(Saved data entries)
Segment Open
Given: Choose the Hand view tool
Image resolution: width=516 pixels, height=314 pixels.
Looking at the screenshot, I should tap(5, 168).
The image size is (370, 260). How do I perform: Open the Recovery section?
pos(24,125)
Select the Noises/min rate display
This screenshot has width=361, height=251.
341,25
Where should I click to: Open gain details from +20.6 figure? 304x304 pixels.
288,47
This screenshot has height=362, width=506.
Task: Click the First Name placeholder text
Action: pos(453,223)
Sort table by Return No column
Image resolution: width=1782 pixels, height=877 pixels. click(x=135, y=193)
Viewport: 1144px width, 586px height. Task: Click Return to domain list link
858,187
Segment Closed
Segment Open
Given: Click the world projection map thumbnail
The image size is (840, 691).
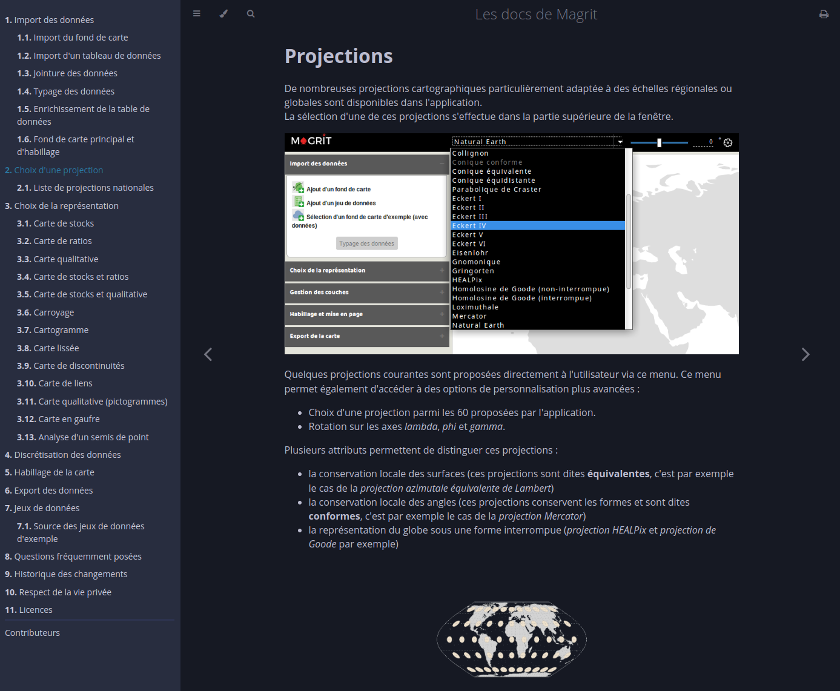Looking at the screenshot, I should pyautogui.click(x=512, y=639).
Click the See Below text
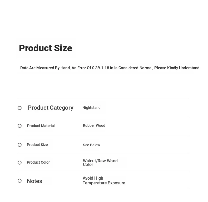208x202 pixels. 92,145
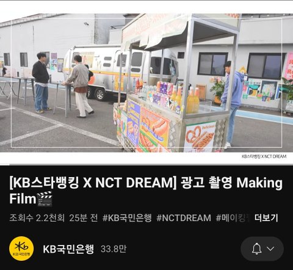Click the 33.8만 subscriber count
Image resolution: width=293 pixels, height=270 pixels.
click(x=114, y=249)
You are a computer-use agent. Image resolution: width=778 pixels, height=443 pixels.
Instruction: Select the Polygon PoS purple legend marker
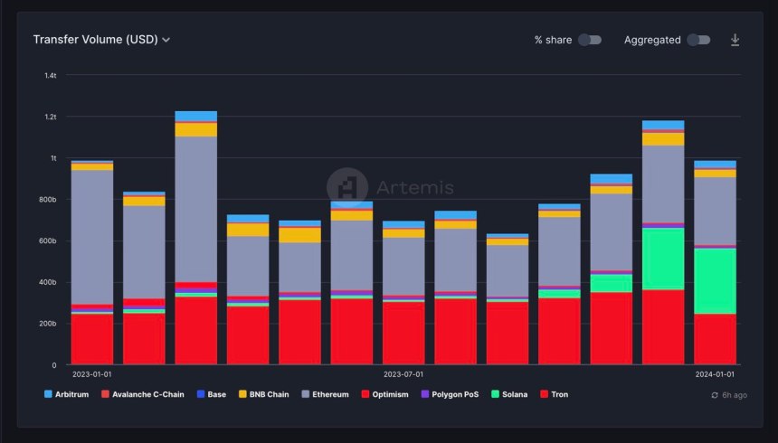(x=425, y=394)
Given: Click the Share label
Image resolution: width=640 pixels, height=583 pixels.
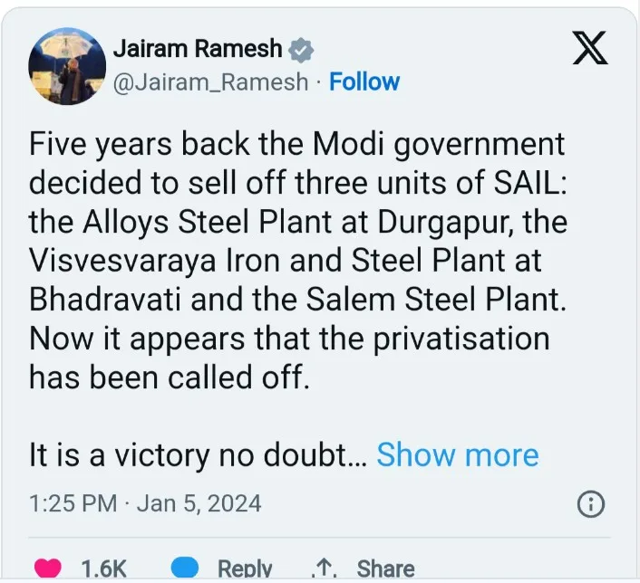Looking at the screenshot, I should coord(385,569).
Segment Closed
■ Exercise brief
The answer must consist of every line above that contains the word "Given".

■ Response to this exercise
Given: Choose the Hand view tool
Given: Click the world projection map thumbnail
Given: Click the Share label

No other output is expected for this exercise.